CVE-2026-47868

VMware · Avi Load Balancer

VMware Avi Load Balancer is affected by a local privilege escalation vulnerability due to improper privilege management.

Executive summary

A local privilege escalation vulnerability in VMware Avi Load Balancer could allow an authenticated attacker with low privileges to gain unauthorized elevated system access.

Vulnerability

This is a local privilege escalation flaw categorized under CWE-269 (Improper Privilege Management). The vulnerability requires the attacker to be authenticated with low-level privileges to successfully execute the attack.

Business impact

Successful exploitation of this vulnerability permits an authenticated, lower-privileged user to escalate their permissions, potentially gaining full administrative control over the affected load balancer instance. With a CVSS score of 7.8, the vulnerability poses a high risk to organizational security, as it could lead to total system compromise, unauthorized data access, and a significant breach of internal network segmentation.

Remediation

Immediate Action: Upgrade the VMware Avi Load Balancer software to the latest patched version provided by Broadcom support.

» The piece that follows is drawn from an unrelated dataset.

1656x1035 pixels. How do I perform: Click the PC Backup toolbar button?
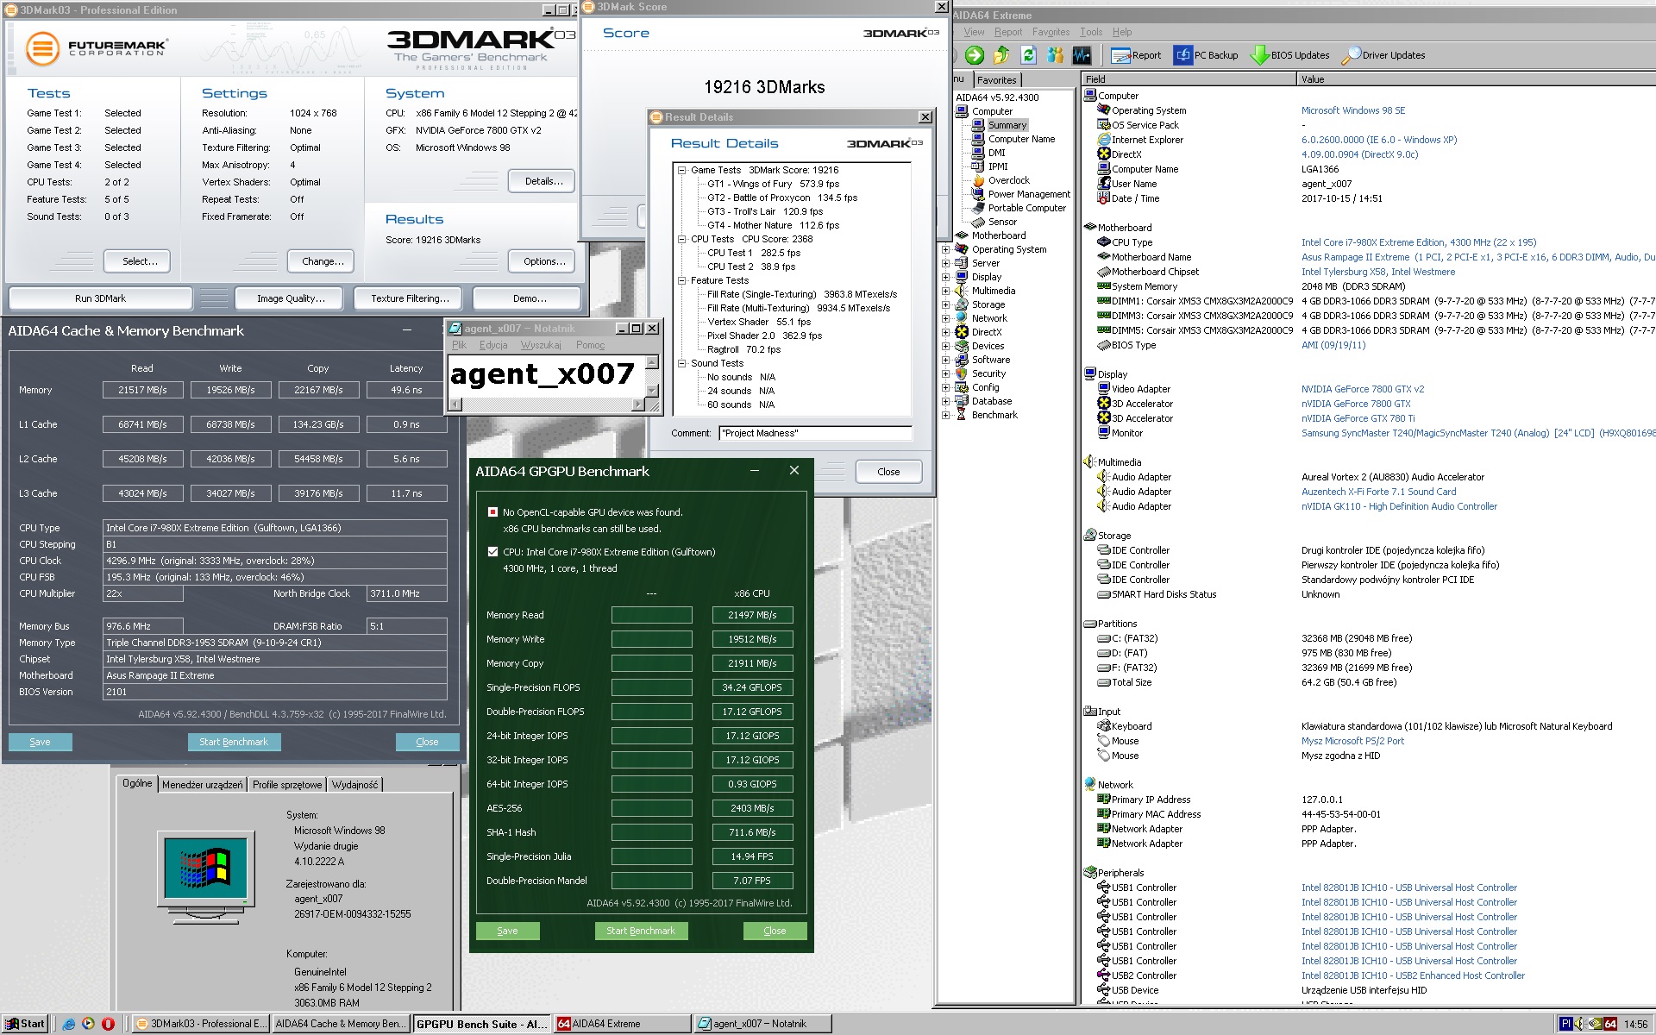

Proactive Monitoring: Review system access logs for unusual command execution patterns or unauthorized attempts to modify user group memberships.

Compensating Controls: Strictly enforce the principle of least privilege by auditing existing user accounts and restricting access to only those individuals who require it for operational duties.

Exploitation status

Public Exploit Available: No

Analyst recommendation

Organizations should prioritize patching this vulnerability to prevent malicious actors from leveraging compromised low-privilege accounts to gain elevated access. Patching should be performed in accordance with standard change management procedures to ensure ongoing system stability.